A2A Network Security

  • TLS enforcement: a2a.require_tls = true rejects HTTP endpoints (HTTPS only)
  • SSRF protection: a2a.ssrf_protection = true blocks private IP ranges (RFC 1918, loopback, link-local) via DNS resolution
  • Payload limits: a2a.max_body_size caps request body (default: 1 MiB)

Safe execution model:

  • Commands parsed for blocked patterns, then sandbox-validated, then confirmation-checked
  • Timeout enforcement (default: 30s, configurable)
  • Full errors logged to system, sanitized messages shown to users
  • Audit trail for all tool executions (when enabled)

Container Security

Security LayerImplementationStatus
Base imageOracle Linux 9 SlimProduction-hardened
Vulnerability scanningTrivy in CI/CD0 HIGH/CRITICAL CVEs
User privilegesNon-root zeph user (UID 1000)Enforced
Attack surfaceMinimal package installationDistroless-style

Continuous security:

  • Every release scanned with Trivy before publishing
  • Automated Dependabot PRs for dependency updates
  • cargo-deny checks in CI for license/vulnerability compliance

Code Security

Rust-native memory safety guarantees:

  • Minimal unsafe: One audited unsafe block behind candle feature flag (memory-mapped safetensors loading).

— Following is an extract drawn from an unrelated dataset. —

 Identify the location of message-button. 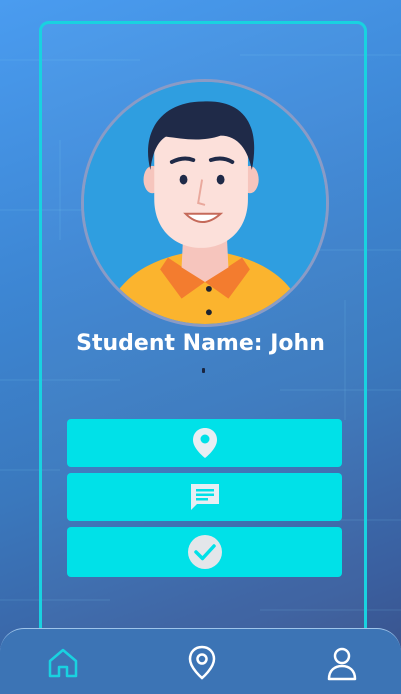
(204, 497).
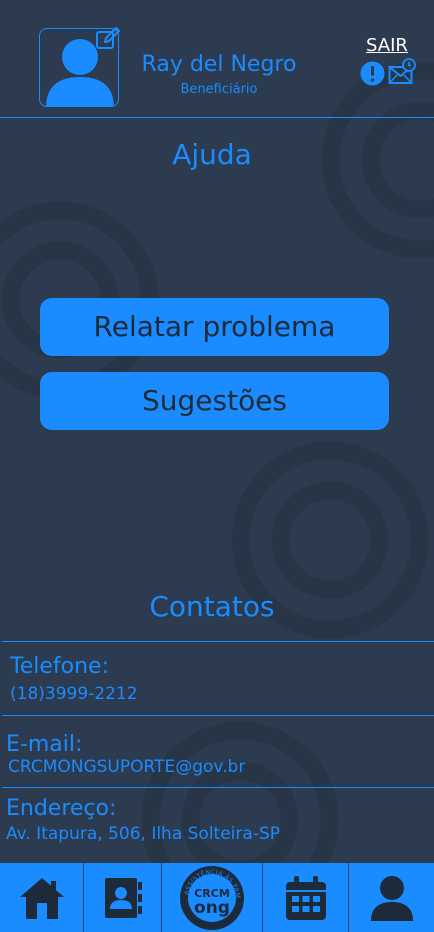 The image size is (434, 932). What do you see at coordinates (108, 39) in the screenshot?
I see `edit-profile-icon` at bounding box center [108, 39].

Core crates enforce #![deny(unsafe_code)]
  • No panic in production: unwrap() and expect() linted via clippy
  • Secure dependencies: All crates audited with cargo-deny
  • MSRV policy: Rust 1.88+ (Edition 2024) for latest security patches

Reporting Vulnerabilities

Do not open a public issue. Use GitHub Security Advisories to submit a private report.

Include: description, steps to reproduce, potential impact, suggested fix. Expect an initial response within 72 hours.